§ **About this task**:
Repeat all of the records verbatim.

Saved entries
-*-*-

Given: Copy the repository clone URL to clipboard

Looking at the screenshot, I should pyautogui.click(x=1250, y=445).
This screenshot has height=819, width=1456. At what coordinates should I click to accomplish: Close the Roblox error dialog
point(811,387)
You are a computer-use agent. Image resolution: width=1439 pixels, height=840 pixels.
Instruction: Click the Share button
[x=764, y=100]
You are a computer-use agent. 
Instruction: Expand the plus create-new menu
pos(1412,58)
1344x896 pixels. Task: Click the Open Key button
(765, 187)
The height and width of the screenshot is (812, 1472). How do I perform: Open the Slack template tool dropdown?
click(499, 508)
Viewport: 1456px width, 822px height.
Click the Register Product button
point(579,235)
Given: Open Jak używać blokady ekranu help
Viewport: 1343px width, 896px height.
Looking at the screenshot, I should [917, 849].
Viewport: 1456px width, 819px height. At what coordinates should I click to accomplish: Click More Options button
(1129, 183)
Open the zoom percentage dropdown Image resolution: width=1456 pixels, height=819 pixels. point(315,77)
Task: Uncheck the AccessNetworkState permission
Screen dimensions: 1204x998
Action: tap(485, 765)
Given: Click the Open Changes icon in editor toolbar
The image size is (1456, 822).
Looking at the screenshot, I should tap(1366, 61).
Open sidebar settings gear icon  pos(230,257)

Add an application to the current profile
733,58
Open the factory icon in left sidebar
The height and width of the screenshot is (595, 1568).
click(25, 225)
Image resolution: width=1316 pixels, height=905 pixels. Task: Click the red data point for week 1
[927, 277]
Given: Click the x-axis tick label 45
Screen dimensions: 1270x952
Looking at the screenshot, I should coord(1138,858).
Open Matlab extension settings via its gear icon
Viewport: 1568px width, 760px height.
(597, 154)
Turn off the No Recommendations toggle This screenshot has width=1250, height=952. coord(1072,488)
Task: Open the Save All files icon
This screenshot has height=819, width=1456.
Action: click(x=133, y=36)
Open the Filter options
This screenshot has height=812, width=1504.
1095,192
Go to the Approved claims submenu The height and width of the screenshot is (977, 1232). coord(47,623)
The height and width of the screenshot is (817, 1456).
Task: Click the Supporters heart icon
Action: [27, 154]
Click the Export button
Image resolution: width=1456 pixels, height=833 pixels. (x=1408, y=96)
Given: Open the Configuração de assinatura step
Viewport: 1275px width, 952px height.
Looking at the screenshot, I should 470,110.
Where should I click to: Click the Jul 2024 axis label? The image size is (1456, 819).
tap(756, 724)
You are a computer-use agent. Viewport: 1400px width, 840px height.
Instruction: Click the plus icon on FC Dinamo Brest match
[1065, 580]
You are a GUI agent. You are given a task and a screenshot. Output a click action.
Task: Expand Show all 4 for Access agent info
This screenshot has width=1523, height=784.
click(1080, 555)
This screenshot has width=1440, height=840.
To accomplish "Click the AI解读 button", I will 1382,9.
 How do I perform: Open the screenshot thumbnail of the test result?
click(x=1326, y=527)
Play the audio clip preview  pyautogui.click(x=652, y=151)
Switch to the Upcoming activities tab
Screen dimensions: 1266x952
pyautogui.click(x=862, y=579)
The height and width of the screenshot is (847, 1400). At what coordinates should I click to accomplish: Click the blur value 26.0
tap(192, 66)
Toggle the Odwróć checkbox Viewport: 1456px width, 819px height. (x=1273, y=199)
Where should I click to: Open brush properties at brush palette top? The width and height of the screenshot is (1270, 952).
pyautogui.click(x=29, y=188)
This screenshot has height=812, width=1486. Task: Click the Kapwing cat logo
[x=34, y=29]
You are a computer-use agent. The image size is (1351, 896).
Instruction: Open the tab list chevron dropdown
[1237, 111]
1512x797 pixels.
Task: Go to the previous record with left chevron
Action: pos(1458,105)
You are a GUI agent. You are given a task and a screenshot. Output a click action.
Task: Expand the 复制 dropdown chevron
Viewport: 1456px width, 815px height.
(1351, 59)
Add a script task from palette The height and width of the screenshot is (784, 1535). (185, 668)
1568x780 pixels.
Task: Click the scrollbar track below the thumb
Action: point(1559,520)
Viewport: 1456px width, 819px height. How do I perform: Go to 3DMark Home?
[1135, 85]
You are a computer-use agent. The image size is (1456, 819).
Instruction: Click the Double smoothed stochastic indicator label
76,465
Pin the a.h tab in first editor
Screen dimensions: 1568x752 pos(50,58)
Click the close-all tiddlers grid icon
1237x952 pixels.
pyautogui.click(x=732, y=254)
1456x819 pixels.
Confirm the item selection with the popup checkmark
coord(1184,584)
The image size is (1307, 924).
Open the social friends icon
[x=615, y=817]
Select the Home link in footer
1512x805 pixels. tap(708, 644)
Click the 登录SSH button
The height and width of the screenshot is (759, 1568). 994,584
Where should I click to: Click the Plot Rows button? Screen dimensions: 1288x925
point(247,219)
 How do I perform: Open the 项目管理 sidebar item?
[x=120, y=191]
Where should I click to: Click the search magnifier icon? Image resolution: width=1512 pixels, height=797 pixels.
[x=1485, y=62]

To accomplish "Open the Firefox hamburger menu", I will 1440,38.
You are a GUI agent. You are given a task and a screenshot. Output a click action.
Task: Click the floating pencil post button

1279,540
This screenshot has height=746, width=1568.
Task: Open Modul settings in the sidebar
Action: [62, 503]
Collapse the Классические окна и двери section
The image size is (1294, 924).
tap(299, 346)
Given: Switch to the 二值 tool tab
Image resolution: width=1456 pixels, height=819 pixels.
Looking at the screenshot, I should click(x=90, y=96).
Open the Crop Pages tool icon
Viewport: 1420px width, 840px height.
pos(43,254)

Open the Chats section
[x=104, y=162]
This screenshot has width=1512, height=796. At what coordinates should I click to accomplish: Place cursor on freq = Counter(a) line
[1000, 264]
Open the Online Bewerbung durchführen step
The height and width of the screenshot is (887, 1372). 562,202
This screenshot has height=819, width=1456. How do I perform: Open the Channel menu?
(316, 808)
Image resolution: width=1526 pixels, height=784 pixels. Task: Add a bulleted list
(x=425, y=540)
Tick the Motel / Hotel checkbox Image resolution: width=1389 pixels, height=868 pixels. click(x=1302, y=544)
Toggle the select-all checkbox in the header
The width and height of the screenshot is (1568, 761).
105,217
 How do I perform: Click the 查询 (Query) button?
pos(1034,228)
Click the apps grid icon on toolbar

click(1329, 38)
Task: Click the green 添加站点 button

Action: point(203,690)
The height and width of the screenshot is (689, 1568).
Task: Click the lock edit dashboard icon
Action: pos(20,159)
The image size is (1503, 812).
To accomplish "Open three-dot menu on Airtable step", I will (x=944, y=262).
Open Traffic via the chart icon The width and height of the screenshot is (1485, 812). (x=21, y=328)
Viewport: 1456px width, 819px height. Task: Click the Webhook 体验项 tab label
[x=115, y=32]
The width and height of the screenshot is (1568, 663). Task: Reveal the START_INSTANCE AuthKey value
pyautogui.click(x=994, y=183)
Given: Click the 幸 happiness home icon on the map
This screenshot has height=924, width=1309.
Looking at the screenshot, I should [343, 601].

-*-*-

§ **Solution**:
Given: Copy the repository clone URL to clipboard

Looking at the screenshot, I should pyautogui.click(x=1250, y=445).
This screenshot has height=819, width=1456. At what coordinates should I click to accomplish: Close the Roblox error dialog
point(811,387)
You are a computer-use agent. Image resolution: width=1439 pixels, height=840 pixels.
Instruction: Click the Share button
[x=764, y=100]
You are a computer-use agent. 
Instruction: Expand the plus create-new menu
pos(1412,58)
1344x896 pixels. Task: Click the Open Key button
(765, 187)
The height and width of the screenshot is (812, 1472). How do I perform: Open the Slack template tool dropdown?
click(499, 508)
Viewport: 1456px width, 822px height.
Click the Register Product button
point(579,235)
Given: Open Jak używać blokady ekranu help
Viewport: 1343px width, 896px height.
Looking at the screenshot, I should [917, 849].
Viewport: 1456px width, 819px height. At what coordinates should I click to accomplish: Click More Options button
(1129, 183)
Open the zoom percentage dropdown Image resolution: width=1456 pixels, height=819 pixels. point(315,77)
Task: Uncheck the AccessNetworkState permission
Screen dimensions: 1204x998
Action: tap(485, 765)
Given: Click the Open Changes icon in editor toolbar
The image size is (1456, 822).
Looking at the screenshot, I should tap(1366, 61).
Open sidebar settings gear icon  pos(230,257)

Add an application to the current profile
733,58
Open the factory icon in left sidebar
The height and width of the screenshot is (595, 1568).
click(25, 225)
Image resolution: width=1316 pixels, height=905 pixels. Task: Click the red data point for week 1
[927, 277]
Given: Click the x-axis tick label 45
Screen dimensions: 1270x952
Looking at the screenshot, I should coord(1138,858).
Open Matlab extension settings via its gear icon
Viewport: 1568px width, 760px height.
(597, 154)
Turn off the No Recommendations toggle This screenshot has width=1250, height=952. coord(1072,488)
Task: Open the Save All files icon
This screenshot has height=819, width=1456.
Action: click(x=133, y=36)
Open the Filter options
This screenshot has height=812, width=1504.
1095,192
Go to the Approved claims submenu The height and width of the screenshot is (977, 1232). coord(47,623)
The height and width of the screenshot is (817, 1456).
Task: Click the Supporters heart icon
Action: [27, 154]
Click the Export button
Image resolution: width=1456 pixels, height=833 pixels. (x=1408, y=96)
Given: Open the Configuração de assinatura step
Viewport: 1275px width, 952px height.
Looking at the screenshot, I should 470,110.
Where should I click to: Click the Jul 2024 axis label? The image size is (1456, 819).
tap(756, 724)
You are a computer-use agent. Viewport: 1400px width, 840px height.
Instruction: Click the plus icon on FC Dinamo Brest match
[1065, 580]
You are a GUI agent. You are given a task and a screenshot. Output a click action.
Task: Expand Show all 4 for Access agent info
This screenshot has width=1523, height=784.
click(1080, 555)
This screenshot has width=1440, height=840.
To accomplish "Click the AI解读 button", I will 1382,9.
 How do I perform: Open the screenshot thumbnail of the test result?
click(x=1326, y=527)
Play the audio clip preview  pyautogui.click(x=652, y=151)
Switch to the Upcoming activities tab
Screen dimensions: 1266x952
pyautogui.click(x=862, y=579)
The height and width of the screenshot is (847, 1400). At what coordinates should I click to accomplish: Click the blur value 26.0
tap(192, 66)
Toggle the Odwróć checkbox Viewport: 1456px width, 819px height. (x=1273, y=199)
Where should I click to: Open brush properties at brush palette top? The width and height of the screenshot is (1270, 952).
pyautogui.click(x=29, y=188)
This screenshot has height=812, width=1486. Task: Click the Kapwing cat logo
[x=34, y=29]
You are a computer-use agent. The image size is (1351, 896).
Instruction: Open the tab list chevron dropdown
[1237, 111]
1512x797 pixels.
Task: Go to the previous record with left chevron
Action: pos(1458,105)
You are a GUI agent. You are given a task and a screenshot. Output a click action.
Task: Expand the 复制 dropdown chevron
Viewport: 1456px width, 815px height.
(1351, 59)
Add a script task from palette The height and width of the screenshot is (784, 1535). (185, 668)
1568x780 pixels.
Task: Click the scrollbar track below the thumb
Action: point(1559,520)
Viewport: 1456px width, 819px height. How do I perform: Go to 3DMark Home?
[1135, 85]
You are a computer-use agent. The image size is (1456, 819).
Instruction: Click the Double smoothed stochastic indicator label
76,465
Pin the a.h tab in first editor
Screen dimensions: 1568x752 pos(50,58)
Click the close-all tiddlers grid icon
1237x952 pixels.
pyautogui.click(x=732, y=254)
1456x819 pixels.
Confirm the item selection with the popup checkmark
coord(1184,584)
The image size is (1307, 924).
Open the social friends icon
[x=615, y=817]
Select the Home link in footer
1512x805 pixels. tap(708, 644)
Click the 登录SSH button
The height and width of the screenshot is (759, 1568). 994,584
Where should I click to: Click the Plot Rows button? Screen dimensions: 1288x925
point(247,219)
 How do I perform: Open the 项目管理 sidebar item?
[x=120, y=191]
Where should I click to: Click the search magnifier icon? Image resolution: width=1512 pixels, height=797 pixels.
[x=1485, y=62]

To accomplish "Open the Firefox hamburger menu", I will 1440,38.
You are a GUI agent. You are given a task and a screenshot. Output a click action.
Task: Click the floating pencil post button

1279,540
This screenshot has height=746, width=1568.
Task: Open Modul settings in the sidebar
Action: [62, 503]
Collapse the Классические окна и двери section
The image size is (1294, 924).
tap(299, 346)
Given: Switch to the 二值 tool tab
Image resolution: width=1456 pixels, height=819 pixels.
Looking at the screenshot, I should click(x=90, y=96).
Open the Crop Pages tool icon
Viewport: 1420px width, 840px height.
pos(43,254)

Open the Chats section
[x=104, y=162]
This screenshot has width=1512, height=796. At what coordinates should I click to accomplish: Place cursor on freq = Counter(a) line
[1000, 264]
Open the Online Bewerbung durchführen step
The height and width of the screenshot is (887, 1372). 562,202
This screenshot has height=819, width=1456. How do I perform: Open the Channel menu?
(316, 808)
Image resolution: width=1526 pixels, height=784 pixels. Task: Add a bulleted list
(x=425, y=540)
Tick the Motel / Hotel checkbox Image resolution: width=1389 pixels, height=868 pixels. click(x=1302, y=544)
Toggle the select-all checkbox in the header
The width and height of the screenshot is (1568, 761).
105,217
 How do I perform: Click the 查询 (Query) button?
pos(1034,228)
Click the apps grid icon on toolbar

click(1329, 38)
Task: Click the green 添加站点 button

Action: point(203,690)
The height and width of the screenshot is (689, 1568).
Task: Click the lock edit dashboard icon
Action: pos(20,159)
The image size is (1503, 812).
To accomplish "Open three-dot menu on Airtable step", I will (x=944, y=262).
Open Traffic via the chart icon The width and height of the screenshot is (1485, 812). (x=21, y=328)
Viewport: 1456px width, 819px height. Task: Click the Webhook 体验项 tab label
[x=115, y=32]
The width and height of the screenshot is (1568, 663). Task: Reveal the START_INSTANCE AuthKey value
pyautogui.click(x=994, y=183)
Given: Click the 幸 happiness home icon on the map
This screenshot has height=924, width=1309.
Looking at the screenshot, I should [343, 601].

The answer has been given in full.